To reduce computational load, we only focus on genes with significantly different expression levels among the three cell types. Specifically, we use the 315 so-called PC genes proposed in Camp et al. (2015), which have the largest loadings in a Principal Component Analysis (PCA) and account for the majority of cellular variation. After restricting to the overlapping genes that are also sequenced in BrainSpan bulk samples, a final list of 273 PC genes are obtained and used in the following analyses. When restricting to these 273 genes, the average effective sequencing depth (i.e., the sum of RNA-seq counts in each sample) is 3.2 × 105(sd = 1.6 × 104) in BrainSpan tissues, and 1.4 × 104(sd = 4.3 × 103) in single cells.

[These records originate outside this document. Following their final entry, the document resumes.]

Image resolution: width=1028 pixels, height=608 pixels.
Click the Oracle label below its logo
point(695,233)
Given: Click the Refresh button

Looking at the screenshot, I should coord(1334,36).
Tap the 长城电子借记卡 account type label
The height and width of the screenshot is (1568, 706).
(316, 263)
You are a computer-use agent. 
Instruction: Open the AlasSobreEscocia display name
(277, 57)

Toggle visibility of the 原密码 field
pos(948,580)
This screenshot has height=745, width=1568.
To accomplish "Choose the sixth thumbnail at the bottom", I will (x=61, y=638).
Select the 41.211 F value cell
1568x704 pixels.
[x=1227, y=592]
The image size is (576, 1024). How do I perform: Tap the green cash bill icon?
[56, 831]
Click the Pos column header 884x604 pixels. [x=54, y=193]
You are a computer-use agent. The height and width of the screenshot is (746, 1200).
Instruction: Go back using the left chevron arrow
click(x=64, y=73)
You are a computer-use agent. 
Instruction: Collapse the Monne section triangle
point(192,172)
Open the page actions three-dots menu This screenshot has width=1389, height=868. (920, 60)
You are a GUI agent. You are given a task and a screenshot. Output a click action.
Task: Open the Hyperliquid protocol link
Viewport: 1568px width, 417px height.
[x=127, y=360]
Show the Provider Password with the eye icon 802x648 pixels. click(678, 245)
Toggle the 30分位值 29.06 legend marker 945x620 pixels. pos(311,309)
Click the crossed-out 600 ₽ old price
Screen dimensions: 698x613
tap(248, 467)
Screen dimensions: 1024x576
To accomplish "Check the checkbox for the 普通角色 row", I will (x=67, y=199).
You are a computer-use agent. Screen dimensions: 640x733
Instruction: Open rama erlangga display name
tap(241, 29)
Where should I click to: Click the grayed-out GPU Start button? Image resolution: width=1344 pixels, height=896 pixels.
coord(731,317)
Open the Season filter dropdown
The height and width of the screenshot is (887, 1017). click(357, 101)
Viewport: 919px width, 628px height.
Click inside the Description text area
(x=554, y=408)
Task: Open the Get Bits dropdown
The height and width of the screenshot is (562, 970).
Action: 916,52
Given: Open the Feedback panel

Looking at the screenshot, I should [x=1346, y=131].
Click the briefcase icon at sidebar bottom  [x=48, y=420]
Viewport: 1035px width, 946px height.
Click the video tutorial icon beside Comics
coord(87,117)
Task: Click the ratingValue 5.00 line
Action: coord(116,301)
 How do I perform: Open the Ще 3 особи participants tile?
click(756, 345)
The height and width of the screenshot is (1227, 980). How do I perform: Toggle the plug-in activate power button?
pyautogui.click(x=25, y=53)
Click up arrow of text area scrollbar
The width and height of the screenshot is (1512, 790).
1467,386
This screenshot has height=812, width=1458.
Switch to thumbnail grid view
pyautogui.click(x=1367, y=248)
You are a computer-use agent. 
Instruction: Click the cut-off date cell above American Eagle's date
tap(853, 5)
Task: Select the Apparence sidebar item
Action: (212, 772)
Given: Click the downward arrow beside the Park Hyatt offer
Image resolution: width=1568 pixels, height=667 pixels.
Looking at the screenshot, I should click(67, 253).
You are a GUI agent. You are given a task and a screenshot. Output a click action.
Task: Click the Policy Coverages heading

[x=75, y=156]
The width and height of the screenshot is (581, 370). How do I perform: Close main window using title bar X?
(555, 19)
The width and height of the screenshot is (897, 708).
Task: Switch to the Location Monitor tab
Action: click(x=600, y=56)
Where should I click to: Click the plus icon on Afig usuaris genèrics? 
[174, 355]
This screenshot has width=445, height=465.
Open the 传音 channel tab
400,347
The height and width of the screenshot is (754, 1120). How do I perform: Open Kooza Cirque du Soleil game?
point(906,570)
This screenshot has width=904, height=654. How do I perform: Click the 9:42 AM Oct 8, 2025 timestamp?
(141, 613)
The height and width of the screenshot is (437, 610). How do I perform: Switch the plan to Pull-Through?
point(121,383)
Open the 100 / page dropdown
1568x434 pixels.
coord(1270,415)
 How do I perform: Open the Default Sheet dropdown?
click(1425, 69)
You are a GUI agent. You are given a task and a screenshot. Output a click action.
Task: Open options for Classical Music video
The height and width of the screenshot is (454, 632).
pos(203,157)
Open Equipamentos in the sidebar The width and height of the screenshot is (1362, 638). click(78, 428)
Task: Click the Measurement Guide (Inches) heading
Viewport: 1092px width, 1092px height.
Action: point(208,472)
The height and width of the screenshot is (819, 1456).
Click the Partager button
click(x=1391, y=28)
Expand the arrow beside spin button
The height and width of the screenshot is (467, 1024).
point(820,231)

Due to the nature of active cell development from APs and BPs to Neurons in fetal brains, we expect to have a few cells that are actively transitioning between two cell types, whose labels are ambiguous. We first remove these ambiguously labeled cells from our analysis. Specifically, we project the single cells to the leading 2-dimensional principal subspace, where the pseudo developing time is constructed using the Monocle algorithm [Trapnell et al. (2014)]. Based on the results, the 3 BPs that are close to AP or Neuron clusters are removed, so are the 4 Neurons that are close to AP or BP clusters [Figure 6(b)]. The remaining 213 single cells are retained for analysis, and their gene expression levels on the 273 PC genes are visualized in Figure 6(a).

Fig. 6.

Fig. 6

(a) Single cell gene expressions (log2(FPKM + 1)) after removing 7 ambiguously labeled cells. Rows are 213 cells and columns are 273 genes. (b) PCA applied on the original single cell data with 220 labeled cells using 273 PC genes, where the Monocle algorithm is applied to construct pseudo developmental times. 7 cells are identified to be ambiguously labeled and are removed from our analyses (marked as triangles). (c) Entries in cleaned single cell data that are inferred to be dropout and imputed (marked in blue) versus the entries that are inferred to be structural zeros (marked in white) in cleaned single cell data. The entries with positive expression levels have no need for posterior inference, and are marked in grey. (d) After imputing dropout genes, PCA is conducted on the 213 cells using 273 PC genes, and the three different types of cells are more clearly separated.

5.2. Imputation of single cell data

Here, we apply URSM to identify and impute the dropout entries in single cell data. Note that in order to distinguish between dropout entries and structural zeros in single cell data [equation (2.2)], we only need to focus on the entries where the observed gene expression levels are zero. The inference of dropout entries is based on the estimated posterior expectation of 𝔼(Sil |X, Y, θ). As a result, among the 37,771 zero-observation entries, 45.7% are inferred to be dropouts with probability one [Figure 6(c)]. These entries are then imputed by their expected values, calculated using the corresponding entries in the estimated profile matrix A multiplied by the sequencing depths of the corresponding cells. To illustrate the impact of imputation, we apply PCA again on the imputed data. Figure 6(d) visualizes the cells in the first two principal components, and the clusters for different cell types are more clearly separated.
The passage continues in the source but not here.